[Docs]: Readme Fix (#617)

abukhoy · web-flow · commit c788f171ac8e · 2025-11-14T08:43:13.000+05:30
Signed-off-by: Abukhoyer Shaik &lt;abukhoye@qti.qualcomm.com&gt;
diff --git a/README.md b/README.md
@@ -108,8 +108,8 @@ For more details about using ``QEfficient`` via Cloud AI 100 Apps SDK, visit [Li
 
 ## Documentation
 
-* [Quick Start Guide](https://quic.github.io/efficient-transformers/source/quick_start.html#)
-* [Python API](https://quic.github.io/efficient-transformers/source/hl_api.html)
+* [Quick Start Guide](https://quic.github.io/efficient-transformers/source/quick_start.html)
+* [QEFF API](https://quic.github.io/efficient-transformers/source/qeff_autoclasses.html)
 * [Validated Models](https://quic.github.io/efficient-transformers/source/validate.html)
 * [Models coming soon](https://quic.github.io/efficient-transformers/source/validate.html#models-coming-soon)
 
diff --git a/docs/source/supported_features.rst b/docs/source/supported_features.rst
@@ -30,6 +30,8 @@ Supported Features
      - Enables execution with FP8 precision, significantly improving performance and reducing memory usage for computational tasks.
    * - Prefill caching
      - Enhances inference speed by caching key-value pairs for shared prefixes, reducing redundant computations and improving efficiency.

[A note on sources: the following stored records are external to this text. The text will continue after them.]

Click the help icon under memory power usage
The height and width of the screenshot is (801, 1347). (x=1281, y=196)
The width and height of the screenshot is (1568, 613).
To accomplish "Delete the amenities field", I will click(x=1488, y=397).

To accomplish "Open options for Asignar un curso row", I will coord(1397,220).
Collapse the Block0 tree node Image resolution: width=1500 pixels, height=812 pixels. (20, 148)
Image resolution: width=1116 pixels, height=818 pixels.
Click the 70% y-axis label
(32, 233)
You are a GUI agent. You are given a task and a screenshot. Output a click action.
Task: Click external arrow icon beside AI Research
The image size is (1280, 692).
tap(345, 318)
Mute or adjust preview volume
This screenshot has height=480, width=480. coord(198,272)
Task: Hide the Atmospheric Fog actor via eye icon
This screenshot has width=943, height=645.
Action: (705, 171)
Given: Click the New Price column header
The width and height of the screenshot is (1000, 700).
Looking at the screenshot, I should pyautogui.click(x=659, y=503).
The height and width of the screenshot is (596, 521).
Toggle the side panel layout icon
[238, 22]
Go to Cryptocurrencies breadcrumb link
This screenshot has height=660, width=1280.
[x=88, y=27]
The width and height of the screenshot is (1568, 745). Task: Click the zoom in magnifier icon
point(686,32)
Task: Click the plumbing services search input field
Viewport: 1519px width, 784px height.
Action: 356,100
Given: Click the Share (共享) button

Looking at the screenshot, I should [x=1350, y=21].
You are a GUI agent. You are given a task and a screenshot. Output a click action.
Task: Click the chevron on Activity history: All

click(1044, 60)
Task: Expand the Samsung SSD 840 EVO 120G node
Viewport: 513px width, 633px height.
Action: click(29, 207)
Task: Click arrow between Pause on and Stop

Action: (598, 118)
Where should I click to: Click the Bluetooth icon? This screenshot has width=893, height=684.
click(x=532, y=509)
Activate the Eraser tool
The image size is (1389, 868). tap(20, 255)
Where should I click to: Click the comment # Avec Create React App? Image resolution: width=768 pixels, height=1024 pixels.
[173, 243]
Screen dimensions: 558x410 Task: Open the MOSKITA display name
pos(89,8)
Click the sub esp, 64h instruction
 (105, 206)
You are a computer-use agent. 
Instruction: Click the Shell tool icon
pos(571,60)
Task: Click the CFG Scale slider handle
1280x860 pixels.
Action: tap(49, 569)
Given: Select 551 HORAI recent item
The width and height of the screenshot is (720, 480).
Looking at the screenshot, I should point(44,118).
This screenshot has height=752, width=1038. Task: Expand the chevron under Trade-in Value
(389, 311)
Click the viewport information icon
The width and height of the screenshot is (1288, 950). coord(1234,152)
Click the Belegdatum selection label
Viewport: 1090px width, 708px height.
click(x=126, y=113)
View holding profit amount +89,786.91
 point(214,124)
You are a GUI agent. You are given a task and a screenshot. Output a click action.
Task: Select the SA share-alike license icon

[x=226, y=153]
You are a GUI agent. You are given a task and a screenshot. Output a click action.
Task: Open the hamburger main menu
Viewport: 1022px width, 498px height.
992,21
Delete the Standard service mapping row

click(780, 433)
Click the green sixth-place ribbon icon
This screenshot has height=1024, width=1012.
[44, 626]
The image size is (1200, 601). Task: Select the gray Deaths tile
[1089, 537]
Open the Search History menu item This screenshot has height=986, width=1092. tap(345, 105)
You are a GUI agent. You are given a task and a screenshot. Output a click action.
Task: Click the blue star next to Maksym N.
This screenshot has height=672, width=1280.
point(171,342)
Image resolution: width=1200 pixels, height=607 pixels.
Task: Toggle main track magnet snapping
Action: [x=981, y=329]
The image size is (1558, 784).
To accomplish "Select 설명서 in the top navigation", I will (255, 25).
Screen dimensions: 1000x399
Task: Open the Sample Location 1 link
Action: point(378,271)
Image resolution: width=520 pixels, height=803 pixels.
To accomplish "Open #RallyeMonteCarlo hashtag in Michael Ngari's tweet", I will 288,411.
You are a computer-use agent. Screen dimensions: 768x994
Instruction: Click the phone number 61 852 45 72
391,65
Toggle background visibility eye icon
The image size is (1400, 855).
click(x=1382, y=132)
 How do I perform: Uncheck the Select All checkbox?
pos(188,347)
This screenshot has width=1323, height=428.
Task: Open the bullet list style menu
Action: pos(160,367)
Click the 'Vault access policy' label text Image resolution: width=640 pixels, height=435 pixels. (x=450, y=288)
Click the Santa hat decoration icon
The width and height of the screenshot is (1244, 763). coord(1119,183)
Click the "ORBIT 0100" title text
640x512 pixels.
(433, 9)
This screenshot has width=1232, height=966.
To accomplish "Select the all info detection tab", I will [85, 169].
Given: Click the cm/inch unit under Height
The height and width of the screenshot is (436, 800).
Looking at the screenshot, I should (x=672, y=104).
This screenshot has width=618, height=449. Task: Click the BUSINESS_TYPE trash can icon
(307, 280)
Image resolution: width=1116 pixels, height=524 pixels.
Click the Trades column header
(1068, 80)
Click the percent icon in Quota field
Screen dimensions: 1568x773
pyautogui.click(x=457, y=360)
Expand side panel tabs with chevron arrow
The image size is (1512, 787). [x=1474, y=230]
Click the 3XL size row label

+   * - On Device Sampling
+     - Enables sampling operations to be executed directly on the QAIC device rather than the host CPU for QEffForCausalLM models. This enhancement significantly reduces host-device communication overhead and improves inference throughput and scalability. Refer `sample script <https://github.com/quic/efficient-transformers/blob/main/examples/on_device_sampling.py>`_ for more **details**.
    * - Prompt-Lookup Decoding
      - Speeds up text generation by using overlapping parts of the input prompt and the generated text, making the process faster without losing quality. Refer `sample script <https://github.com/quic/efficient-transformers/blob/main/examples/pld_spd_inference.py>`_ for more **details**.
    * - :ref:`PEFT LoRA support <QEffAutoPeftModelForCausalLM>`